A new report has revealed that Qualcomm and Microsoft have a secret exclusivity contract. This has been the reason why Microsoft has declined to make a version of Windows 11 available for Apple’s M1, M1 Pro, and M1 Max Macs that are built on the Arm architecture. The deal is however said to be expiring soon.
Qualcomm currently supplies a few chipsets for machines running Windows on ARM including the Snapdragon 7x Gen2 Compute, Snapdragon 8X compute, and Snapdragon 8cx Gen 2 Compute.
A contract between the two tech giants does explain why we haven’t seen wider adoption of Windows on ARM on more devices running ARM-based chips from Samsung, Apple, or MediaTek. It also makes the case for a possible reason why Windows on ARM isn’t yet officially supported on M1 Apple computers.

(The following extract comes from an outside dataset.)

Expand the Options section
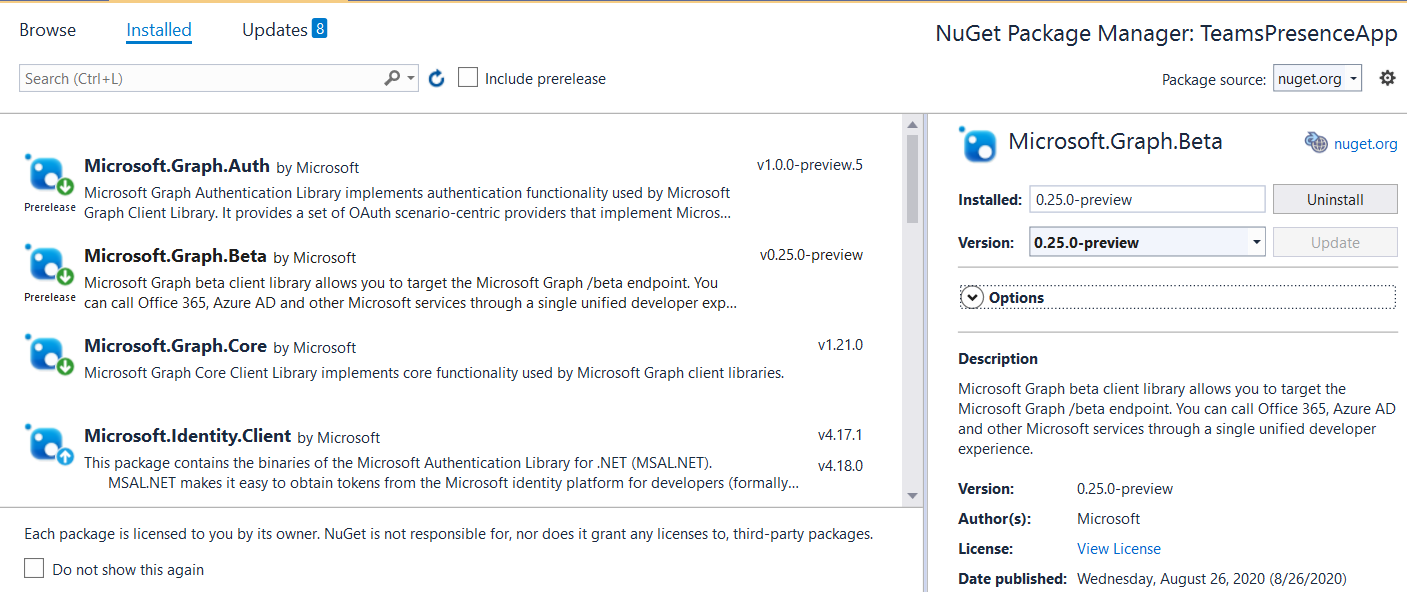pos(972,298)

At last week’s MediaTek Summit, the competing chipmaker admitted that it does want to add value to the PC market, but it has no plans to do so for the time being and is continuously looking at the prospect.
If the secret deal that Qualcomm is having with Microsoft didn’t expire, don’t expect wider adoption of Windows on ARM.

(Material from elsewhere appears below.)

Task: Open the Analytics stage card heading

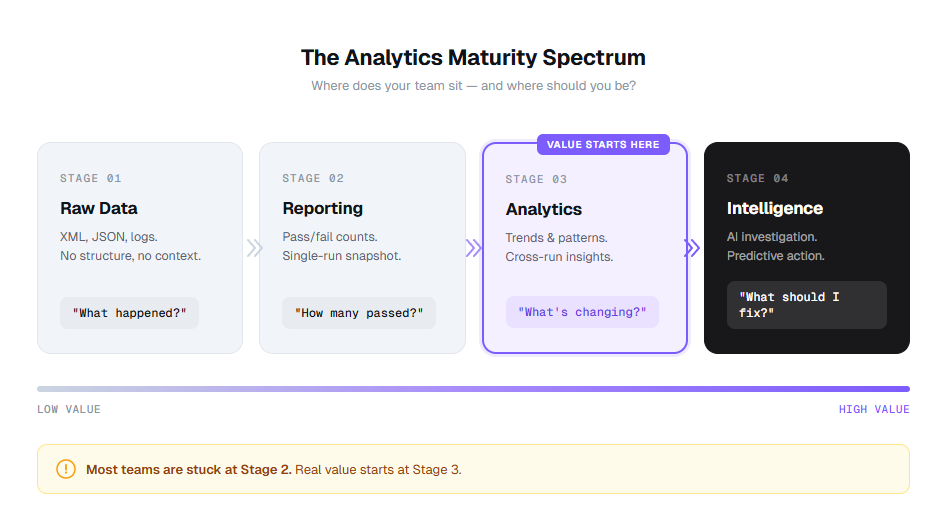Action: click(x=543, y=209)
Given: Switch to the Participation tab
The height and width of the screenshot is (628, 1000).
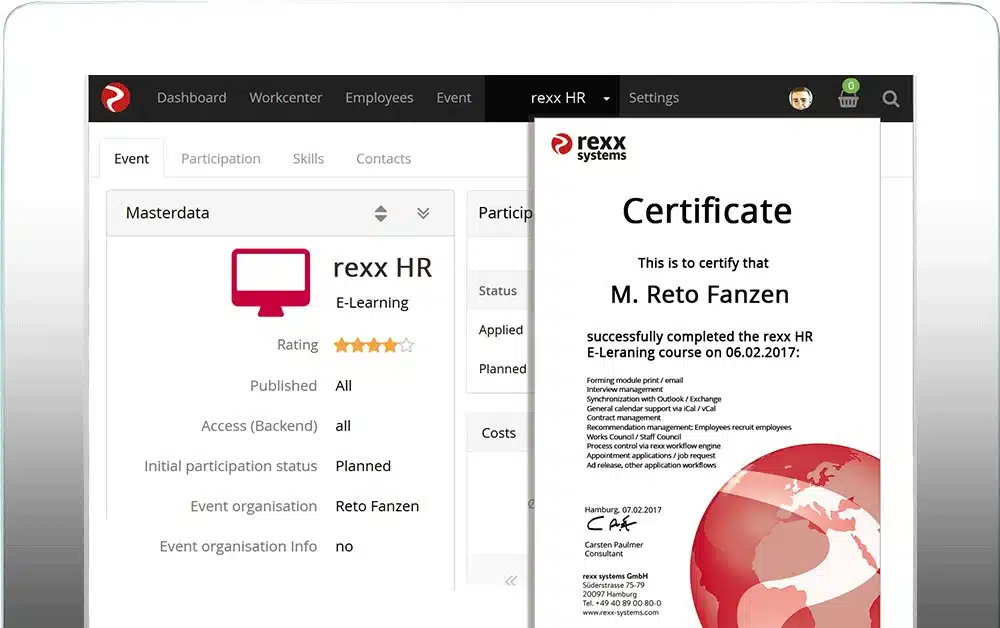Looking at the screenshot, I should coord(220,158).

Currently, Windows 11 has x64 emulation enabled to improve support for legacy Windows applications on the new ARM-based version of the operating system but it still lags behind Apple in this regard. Windows on ARM was first introduced in 2016 to emulate x86 apps and as a permanent replacement to Windows RT.
It is not known exactly when the alleged exclusivity deal between Qualcomm and Microsoft is set to expire, but it is “set to expire soon” according to the report’s sources.